On The Line: Cody Storts of HopScotch, Part One

We saw Cody the day before our interview. He was catering for 900 at the Bruery's reserve tasting event in Anaheim while we poured bourbon barrel-aged Coton. Good times. We traded stories the next morning over brunch.

You're making breakfast. What are you having? Coffee with biscuits and gravy. And what I make at home is often what we offer here at HopScotch.

Are there any special events coming up? Tons! In addition to our regular Monday Pint Nights, which showcase a different craft brewery every week, we're all looking forward to our big one year anniversary celebration December 1!

We spotted tur-duck-en on the fall dinner menu. How complex is that to make? The dish is really easy to make. The hard part is crossbreeding a turkey with a duck, and then the offspring with a chicken (smiley face).

Culinarily speaking, Orange County has the best: I'm not sure it has the best of any one thing as much as it is known for being a great melting pot for the best of everything. Very eclectic. If I had to point to one specific segment, you can't argue with Mexican food. Especially all of the smaller Mom and Pop joints that really do it right.

We hear your pastry chef, Mai Phan, is a force to be reckoned with. Mai is an unbelievable talent, and she's a joy to work with. Just don't mess with her Dr. Pepper.

Favorite meal growing up: Taco salad. We ate out often when I was growing up in Texas and I loved taco salads. I figured it was a healthier choice.

Most undervalued ingredient: Salt. Makes everything taste better and costs the least.

Let's talk about those crispy pig ears! They don't suck.

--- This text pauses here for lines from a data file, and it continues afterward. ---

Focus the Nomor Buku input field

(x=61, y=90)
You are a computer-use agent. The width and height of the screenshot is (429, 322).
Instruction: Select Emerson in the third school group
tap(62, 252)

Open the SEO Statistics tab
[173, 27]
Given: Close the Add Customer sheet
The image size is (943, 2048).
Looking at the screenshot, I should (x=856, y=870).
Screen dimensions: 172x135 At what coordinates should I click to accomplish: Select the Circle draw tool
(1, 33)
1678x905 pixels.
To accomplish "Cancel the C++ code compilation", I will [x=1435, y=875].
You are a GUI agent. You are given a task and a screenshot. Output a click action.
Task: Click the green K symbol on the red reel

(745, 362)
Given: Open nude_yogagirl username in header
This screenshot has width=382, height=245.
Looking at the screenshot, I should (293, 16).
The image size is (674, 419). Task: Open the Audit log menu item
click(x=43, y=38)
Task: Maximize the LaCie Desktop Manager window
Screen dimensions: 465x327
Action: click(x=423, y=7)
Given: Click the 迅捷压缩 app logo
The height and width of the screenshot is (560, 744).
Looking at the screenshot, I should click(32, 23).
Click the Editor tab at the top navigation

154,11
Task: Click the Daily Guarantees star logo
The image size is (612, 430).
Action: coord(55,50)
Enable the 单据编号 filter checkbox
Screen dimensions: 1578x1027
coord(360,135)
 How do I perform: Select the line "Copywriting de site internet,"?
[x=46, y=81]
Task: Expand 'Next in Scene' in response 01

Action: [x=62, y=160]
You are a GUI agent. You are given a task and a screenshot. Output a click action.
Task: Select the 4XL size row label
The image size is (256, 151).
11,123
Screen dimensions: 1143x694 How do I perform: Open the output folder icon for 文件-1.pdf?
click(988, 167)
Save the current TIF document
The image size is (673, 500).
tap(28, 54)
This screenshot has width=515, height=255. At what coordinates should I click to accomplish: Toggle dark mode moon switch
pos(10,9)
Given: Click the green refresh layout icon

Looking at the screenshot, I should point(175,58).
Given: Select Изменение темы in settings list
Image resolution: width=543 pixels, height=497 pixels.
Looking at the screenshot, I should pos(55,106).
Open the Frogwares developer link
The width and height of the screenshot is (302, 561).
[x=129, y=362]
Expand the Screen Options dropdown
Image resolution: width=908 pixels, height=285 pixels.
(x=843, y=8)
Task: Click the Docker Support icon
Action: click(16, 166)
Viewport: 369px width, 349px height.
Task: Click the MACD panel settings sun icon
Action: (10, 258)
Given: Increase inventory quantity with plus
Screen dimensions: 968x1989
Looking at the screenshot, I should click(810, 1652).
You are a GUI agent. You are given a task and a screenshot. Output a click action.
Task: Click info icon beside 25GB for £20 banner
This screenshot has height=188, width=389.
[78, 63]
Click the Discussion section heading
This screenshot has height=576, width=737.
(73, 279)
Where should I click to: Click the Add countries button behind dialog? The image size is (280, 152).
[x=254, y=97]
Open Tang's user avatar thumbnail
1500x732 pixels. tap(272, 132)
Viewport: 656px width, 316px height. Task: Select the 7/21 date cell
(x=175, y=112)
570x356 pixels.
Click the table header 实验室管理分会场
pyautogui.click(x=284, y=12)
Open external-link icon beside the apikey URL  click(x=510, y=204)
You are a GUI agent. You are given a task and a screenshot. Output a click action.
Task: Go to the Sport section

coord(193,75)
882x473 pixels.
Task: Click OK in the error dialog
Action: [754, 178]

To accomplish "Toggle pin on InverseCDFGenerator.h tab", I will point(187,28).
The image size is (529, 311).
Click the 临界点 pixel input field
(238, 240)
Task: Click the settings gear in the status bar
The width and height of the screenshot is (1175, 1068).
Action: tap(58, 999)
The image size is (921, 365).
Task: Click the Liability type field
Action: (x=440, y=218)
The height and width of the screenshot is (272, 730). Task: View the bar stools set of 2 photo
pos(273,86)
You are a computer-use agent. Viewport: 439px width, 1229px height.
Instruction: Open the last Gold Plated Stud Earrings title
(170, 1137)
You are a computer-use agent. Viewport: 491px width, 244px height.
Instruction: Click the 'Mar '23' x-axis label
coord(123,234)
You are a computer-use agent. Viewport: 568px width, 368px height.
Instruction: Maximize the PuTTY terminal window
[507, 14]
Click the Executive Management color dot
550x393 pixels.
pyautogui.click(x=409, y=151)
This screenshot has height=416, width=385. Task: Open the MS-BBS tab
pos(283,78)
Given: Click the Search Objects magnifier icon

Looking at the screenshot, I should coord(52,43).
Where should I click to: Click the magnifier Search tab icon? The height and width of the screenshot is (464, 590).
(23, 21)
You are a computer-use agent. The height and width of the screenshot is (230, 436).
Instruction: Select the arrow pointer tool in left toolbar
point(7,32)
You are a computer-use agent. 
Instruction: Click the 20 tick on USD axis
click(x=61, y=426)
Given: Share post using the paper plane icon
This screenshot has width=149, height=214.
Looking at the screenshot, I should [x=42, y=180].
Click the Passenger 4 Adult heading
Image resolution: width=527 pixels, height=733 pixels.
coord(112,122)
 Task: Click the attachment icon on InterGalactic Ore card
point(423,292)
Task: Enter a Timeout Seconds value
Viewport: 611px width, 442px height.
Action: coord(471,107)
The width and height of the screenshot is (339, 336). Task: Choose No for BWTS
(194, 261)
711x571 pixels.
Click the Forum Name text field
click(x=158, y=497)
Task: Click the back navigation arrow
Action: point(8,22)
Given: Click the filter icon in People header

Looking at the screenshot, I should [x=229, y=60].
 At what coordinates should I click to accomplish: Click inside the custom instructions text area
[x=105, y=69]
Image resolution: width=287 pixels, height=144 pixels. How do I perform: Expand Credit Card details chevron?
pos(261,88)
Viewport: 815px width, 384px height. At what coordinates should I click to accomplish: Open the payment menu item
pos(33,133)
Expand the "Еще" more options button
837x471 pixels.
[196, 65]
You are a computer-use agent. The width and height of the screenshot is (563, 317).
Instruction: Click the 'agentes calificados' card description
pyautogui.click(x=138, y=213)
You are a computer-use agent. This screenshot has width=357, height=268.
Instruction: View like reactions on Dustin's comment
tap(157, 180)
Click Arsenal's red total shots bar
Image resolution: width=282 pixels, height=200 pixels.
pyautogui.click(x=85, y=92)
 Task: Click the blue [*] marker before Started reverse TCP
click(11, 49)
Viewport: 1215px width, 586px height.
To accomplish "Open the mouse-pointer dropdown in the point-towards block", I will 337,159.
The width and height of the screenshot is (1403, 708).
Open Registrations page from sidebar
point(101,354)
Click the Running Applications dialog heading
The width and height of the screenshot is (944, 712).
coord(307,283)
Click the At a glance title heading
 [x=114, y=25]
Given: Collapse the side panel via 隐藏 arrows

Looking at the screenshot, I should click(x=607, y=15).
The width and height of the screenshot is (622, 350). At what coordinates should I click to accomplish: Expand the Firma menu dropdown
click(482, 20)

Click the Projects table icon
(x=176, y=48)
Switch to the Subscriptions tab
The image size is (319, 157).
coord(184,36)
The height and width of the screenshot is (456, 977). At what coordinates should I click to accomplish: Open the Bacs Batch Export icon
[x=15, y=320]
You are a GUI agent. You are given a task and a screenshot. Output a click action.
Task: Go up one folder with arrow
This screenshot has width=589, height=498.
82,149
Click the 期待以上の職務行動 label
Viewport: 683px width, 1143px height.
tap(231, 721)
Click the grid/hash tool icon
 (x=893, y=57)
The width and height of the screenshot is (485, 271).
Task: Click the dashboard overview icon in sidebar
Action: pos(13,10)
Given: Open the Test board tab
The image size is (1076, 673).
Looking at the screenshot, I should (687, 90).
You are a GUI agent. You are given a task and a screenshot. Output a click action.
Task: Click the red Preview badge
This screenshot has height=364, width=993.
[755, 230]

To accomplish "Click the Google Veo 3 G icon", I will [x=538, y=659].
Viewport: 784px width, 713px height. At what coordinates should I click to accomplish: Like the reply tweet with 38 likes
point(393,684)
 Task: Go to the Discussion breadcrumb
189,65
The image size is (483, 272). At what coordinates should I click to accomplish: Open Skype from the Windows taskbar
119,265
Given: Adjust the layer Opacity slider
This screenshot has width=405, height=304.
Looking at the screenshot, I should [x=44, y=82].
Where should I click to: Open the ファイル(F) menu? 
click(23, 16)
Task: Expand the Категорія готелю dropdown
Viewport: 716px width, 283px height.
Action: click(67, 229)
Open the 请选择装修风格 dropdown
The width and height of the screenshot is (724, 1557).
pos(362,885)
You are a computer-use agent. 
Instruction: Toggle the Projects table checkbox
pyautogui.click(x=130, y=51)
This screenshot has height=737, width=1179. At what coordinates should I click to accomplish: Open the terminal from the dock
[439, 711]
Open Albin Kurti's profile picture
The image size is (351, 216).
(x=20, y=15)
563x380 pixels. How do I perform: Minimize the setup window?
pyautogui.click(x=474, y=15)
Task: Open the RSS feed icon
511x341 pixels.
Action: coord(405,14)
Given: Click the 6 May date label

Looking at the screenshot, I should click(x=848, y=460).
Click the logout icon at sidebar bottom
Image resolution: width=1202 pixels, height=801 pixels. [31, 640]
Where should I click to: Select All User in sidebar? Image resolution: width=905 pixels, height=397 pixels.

Favorite chef. Paul Prudhomme, curator of the only true American cuisine, Cajun.

Where was your most recent meal? Tex-Mex at La Casita in Orange. Dank enchiladas.

Favorite places to eat (besides your own). Kentro Greek Kitchen up the street from HopScotch, and Old Vine at The Camp in Costa Mesa.

Best culinary tip for the home cook. Use more butter, salt and cream.

Weirdest customer request (and did you do it?). Fried chicken, crust on the side. And no . . .

Is there a dish that you'd like to learn how to make? I love learning about charcuterie. You can never know enough!

Strangest thing you've ever eaten: [Editor's Note: This answer specifically came from Mai Phan and Jeff Moore, his sous chef.] Raw squid marinated in fish guts at Kappo Honda.

Your best recent food find. Hippie Harvest Huckleberries from Josh Cruz at Produce Service LA.

HopScotch is as much about the liquid nourishment as it is your cuisine (Congrats on the Golden Foodie Award, by the way.) What makes your bar special? Thank you. Of course, we're extremely honored to receive such prestigious acknowledgements. I think it speaks to the quality of our bar program. Everything from how we hand select each beer, the amount of passion and pride that goes into creating every seasonal cocktail menu, using house-made mixers and syrups, as well as the types of small batch whiskies and premium brown spirits that fill virtually every square inch of the bar. There's really not one aspect that gets overlooked.

What is your beverage of choice? Larceny. Any respectable watering hole should have it.

One food you can't live without. Life without pork is like a day without the sun.